Copenhagen climate deal 'satisfies' Saudi Arabia

By Richard Black
Environment correspondent, BBC News website

Oil well
Saudi Arabia has argued for compensation from "lost" oil revenue

Saudi Arabia says it is "satisfied" with the conclusion of last month's UN climate summit in Copenhagen.

However, the country's lead negotiator Mohammad Al-Sabban told BBC News that the UN climate process may be heading for stalemate, like world trade talks.

Meanwhile, India's Prime Minister Manmohan Singh has become the latest world leader to admit that last month's summit made little progress.

The status of the agreement made in Copenhagen remains unclear.

The summit concluded without adoption of the "Copenhagen Accord" instigated by Brazil, China, India and South Africa (the BASIC group) and the US.

Most countries endorsed it, but not all; and governments could only agree to recognise the accord's existence.

A number of governments and leaders, including US President Barack Obama, have since admitted that this conclusion fell short of many peoples' expectations.

There is no escaping the truth that the nations of the world have to move to a low-greenhouse-gas-emissions and energy-efficient-development path
Manmohan Singh

But Mr Al-Sabban said Saudi Arabia was content.

"I would like to express our satisfaction with the outcome," he wrote in an e-mail to BBC News.

"We were among the 25 or so countries who positively negotiated the accord along with the world leaders, and we had succeeded in including the interest of OPEC countries in the Copenhagen Accord."

However, a number of politicians from industrialised nations have since blamed the developing world for blocking progress; and this, he said, would exacerbate mistrust between rich and poor.

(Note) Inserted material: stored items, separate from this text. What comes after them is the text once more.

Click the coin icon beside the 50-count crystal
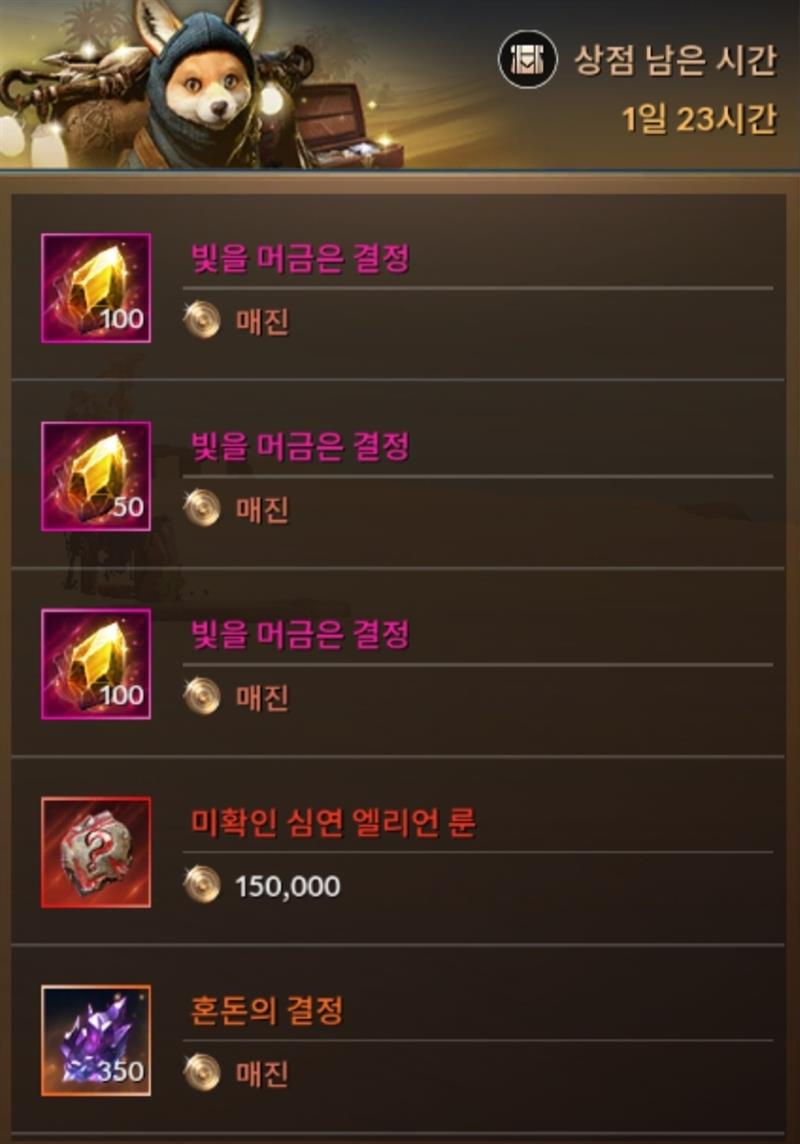 click(202, 508)
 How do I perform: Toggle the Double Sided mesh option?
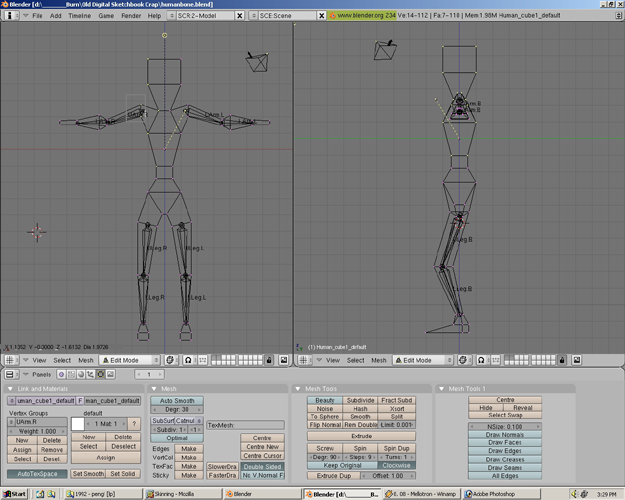click(x=262, y=467)
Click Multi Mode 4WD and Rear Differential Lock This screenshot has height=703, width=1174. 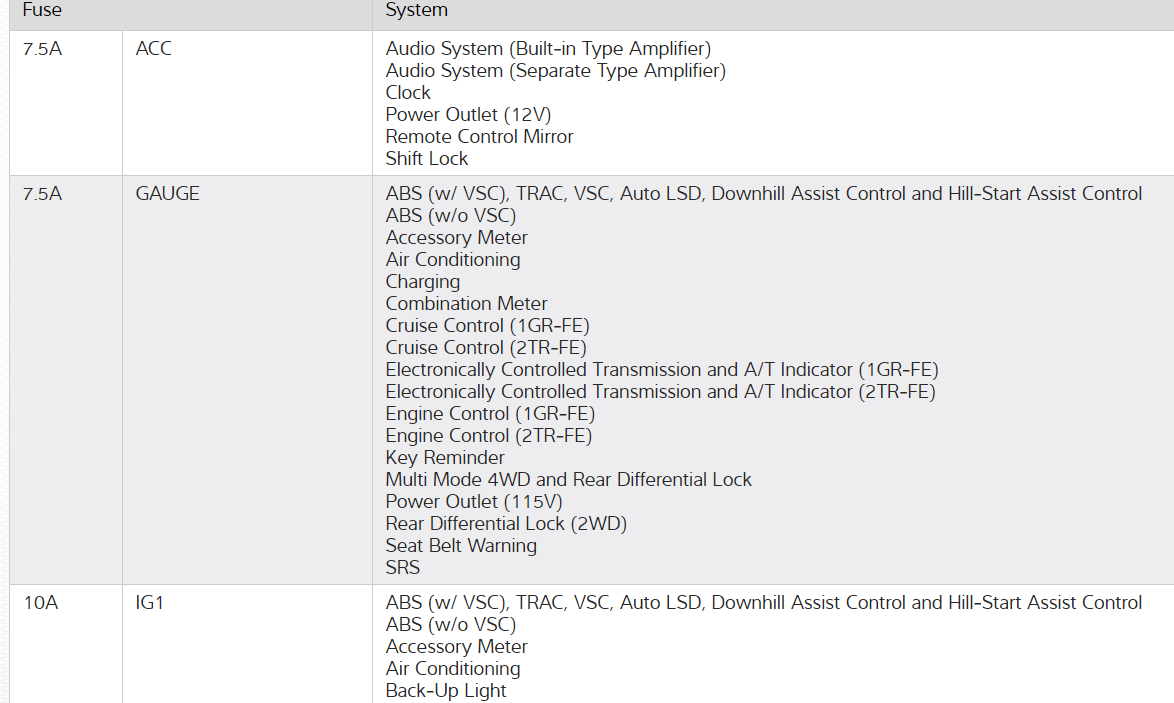(568, 479)
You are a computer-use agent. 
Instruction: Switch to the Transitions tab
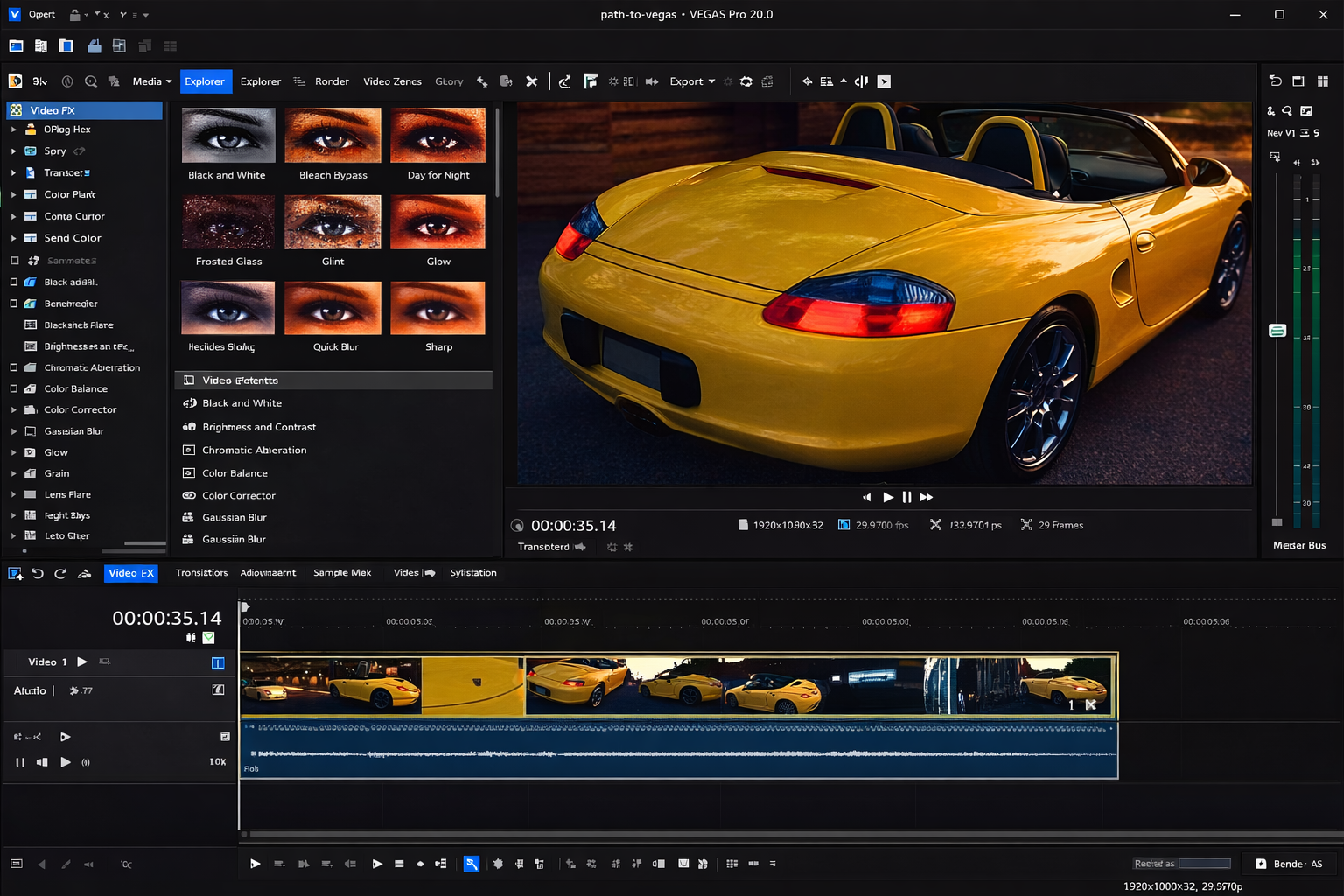point(201,573)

"If so, we may be heading to the same future of the World Trade Organization (WTO) Doha Round, which is facing a total stalemate."

Talks on the Doha Round began in 2001, but remain stalled over disputes between developed and developing world, largely over agricultural subsidies.

Environment groups have regularly accused Saudi Arabia of trying to block progress within the UN climate process to safeguard its fossil fuel industry.

The world's biggest oil producer has consistently argued that it should be compensated for any loss of revenue caused by international restrictions on greenhouse gas emissions.

Basic issues

Because of the unique circumstances of its conception, the status of the Copenhagen Accord remains unclear.

Governments have until the end of January to submit "actions" that they are prepared to take under the accord.

Gordon Brown
Mr Brown said Copenhagen may yet yield a way forward

It is expected that those deciding to do so will merely re-state existing commitments on curbing greenhouse gas emissions and on funding climate protection in the poorest parts of the world.

As one of the Copenhagen Accord's architects, India has not escaped criticism about the agreement's lack of ambition.

Speaking at the Indian Science Congress, Mr Singh said India "must not lag behind" in the adoption of low-carbon technologies.

"We were able to make only limited progress at the Copenhagen summit, and no-one was satisfied with the outcome," he said.

"And yet there is no escaping the truth that the nations of the world have to move to a low-greenhouse-gas-emissions and energy-efficient-development path."

Reports indicate that the BASIC group is to meet later this month to plot a course forward.

UK Prime Minister Gordon Brown, meanwhile, told the BBC that progress based on the Copenhagen Accord was possible.

"I think it's not impossible that the groundwork that was done at Copenhagen could lead to what you might call a global agreement that everybody is happy to stand by," he said.